Turn the data into a numbered list, starting at the line that contains "How do I perform: Toggle" and continuing through the end of the data, and skip any blank lines. Leave the pictures out of your answer.

::::

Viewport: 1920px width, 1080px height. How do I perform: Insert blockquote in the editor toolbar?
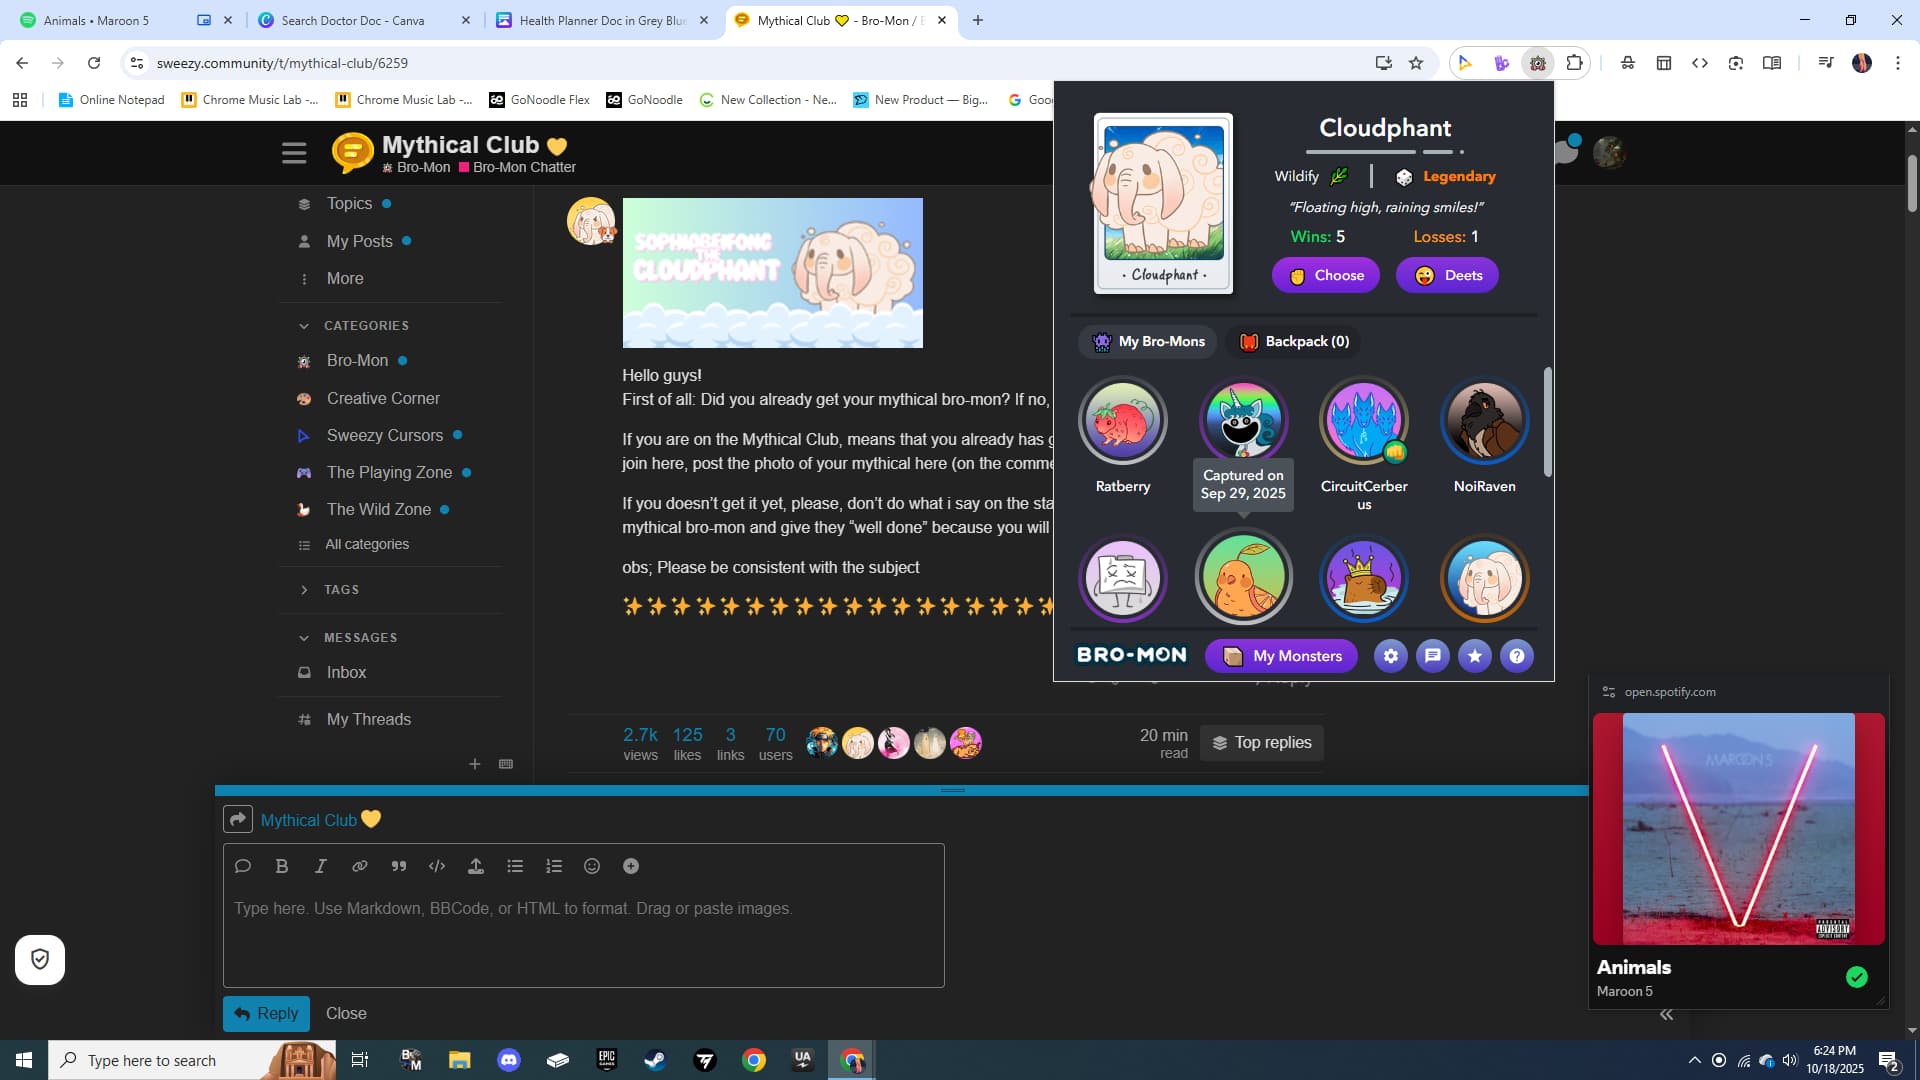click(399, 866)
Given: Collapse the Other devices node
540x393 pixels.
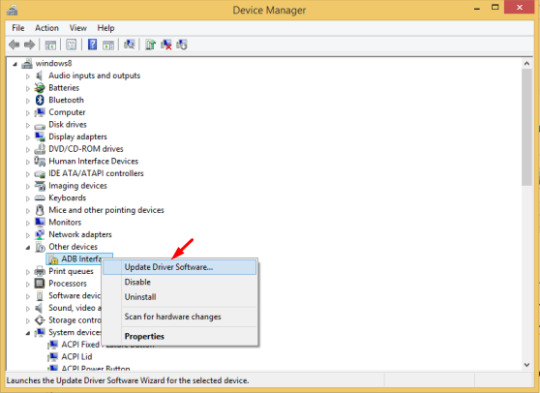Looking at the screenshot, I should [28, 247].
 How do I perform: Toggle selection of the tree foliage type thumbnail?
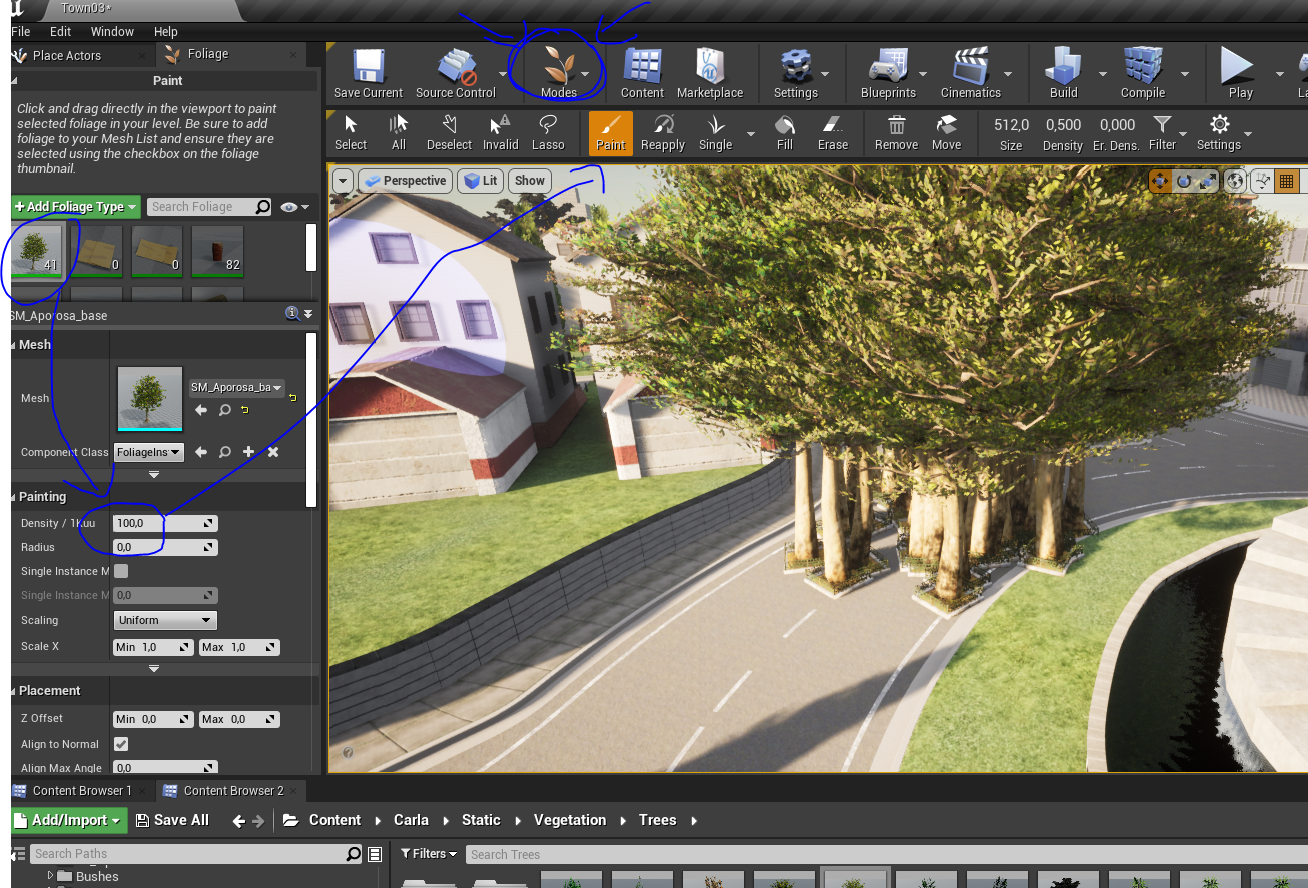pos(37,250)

::::

## RESULT OF THE EXERCISE
1.  How do I perform: Toggle selection of the tree foliage type thumbnail?
2. pos(37,250)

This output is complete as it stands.